▸ **Exercise materials**
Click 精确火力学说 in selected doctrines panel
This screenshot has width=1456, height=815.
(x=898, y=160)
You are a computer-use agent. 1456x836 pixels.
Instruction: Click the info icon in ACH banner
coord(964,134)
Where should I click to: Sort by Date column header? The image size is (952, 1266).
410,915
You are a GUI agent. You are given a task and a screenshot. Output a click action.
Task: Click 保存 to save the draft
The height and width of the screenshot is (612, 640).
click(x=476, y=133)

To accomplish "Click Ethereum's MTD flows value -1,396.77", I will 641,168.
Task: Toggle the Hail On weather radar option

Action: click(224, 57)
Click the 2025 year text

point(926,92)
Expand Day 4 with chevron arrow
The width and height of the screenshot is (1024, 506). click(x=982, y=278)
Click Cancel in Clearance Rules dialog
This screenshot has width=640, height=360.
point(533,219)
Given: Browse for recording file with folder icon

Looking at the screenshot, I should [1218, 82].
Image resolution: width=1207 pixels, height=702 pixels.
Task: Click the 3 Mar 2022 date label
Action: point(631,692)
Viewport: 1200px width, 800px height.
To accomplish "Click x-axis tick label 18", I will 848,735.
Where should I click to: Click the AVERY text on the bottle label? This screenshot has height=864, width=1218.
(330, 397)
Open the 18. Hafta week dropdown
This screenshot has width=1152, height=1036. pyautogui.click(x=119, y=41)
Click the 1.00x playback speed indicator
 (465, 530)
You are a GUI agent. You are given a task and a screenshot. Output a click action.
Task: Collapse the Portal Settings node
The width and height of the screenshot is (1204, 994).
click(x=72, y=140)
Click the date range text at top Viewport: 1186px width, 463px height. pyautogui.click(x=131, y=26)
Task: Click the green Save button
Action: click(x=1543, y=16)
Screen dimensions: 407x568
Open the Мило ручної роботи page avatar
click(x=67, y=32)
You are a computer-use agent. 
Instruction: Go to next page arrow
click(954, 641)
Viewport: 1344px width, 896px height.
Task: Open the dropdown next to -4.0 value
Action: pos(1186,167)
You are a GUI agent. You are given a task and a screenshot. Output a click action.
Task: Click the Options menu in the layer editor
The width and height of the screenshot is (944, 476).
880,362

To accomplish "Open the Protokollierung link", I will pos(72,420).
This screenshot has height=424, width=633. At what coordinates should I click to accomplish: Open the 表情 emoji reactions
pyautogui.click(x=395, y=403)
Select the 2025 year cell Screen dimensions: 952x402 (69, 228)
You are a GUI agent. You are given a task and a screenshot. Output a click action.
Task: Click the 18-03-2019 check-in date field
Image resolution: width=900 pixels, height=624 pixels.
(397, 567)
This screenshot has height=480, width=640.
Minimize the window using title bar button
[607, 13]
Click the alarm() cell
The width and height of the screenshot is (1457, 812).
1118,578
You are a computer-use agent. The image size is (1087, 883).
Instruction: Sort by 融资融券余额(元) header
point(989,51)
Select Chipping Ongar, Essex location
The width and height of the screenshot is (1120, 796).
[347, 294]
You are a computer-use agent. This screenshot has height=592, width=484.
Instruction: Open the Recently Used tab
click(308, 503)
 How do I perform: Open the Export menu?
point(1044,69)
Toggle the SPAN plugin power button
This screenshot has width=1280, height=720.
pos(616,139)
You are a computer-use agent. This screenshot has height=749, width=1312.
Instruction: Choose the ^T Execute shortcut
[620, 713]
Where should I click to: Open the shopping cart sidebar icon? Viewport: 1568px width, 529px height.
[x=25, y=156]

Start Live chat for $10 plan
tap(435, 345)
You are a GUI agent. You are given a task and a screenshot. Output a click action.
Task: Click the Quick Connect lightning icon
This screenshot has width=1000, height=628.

▸ **What to do**
Taking the entries above, write out exactly each line from the one holding "Screen dimensions: 407x568" to the one holding "Task: Click the Options", both included, and stop there.

▸ **Result of the exercise**
Screen dimensions: 407x568
Open the Мило ручної роботи page avatar
click(x=67, y=32)
You are a computer-use agent. 
Instruction: Go to next page arrow
click(954, 641)
Viewport: 1344px width, 896px height.
Task: Open the dropdown next to -4.0 value
Action: pos(1186,167)
You are a GUI agent. You are given a task and a screenshot. Output a click action.
Task: Click the Options menu in the layer editor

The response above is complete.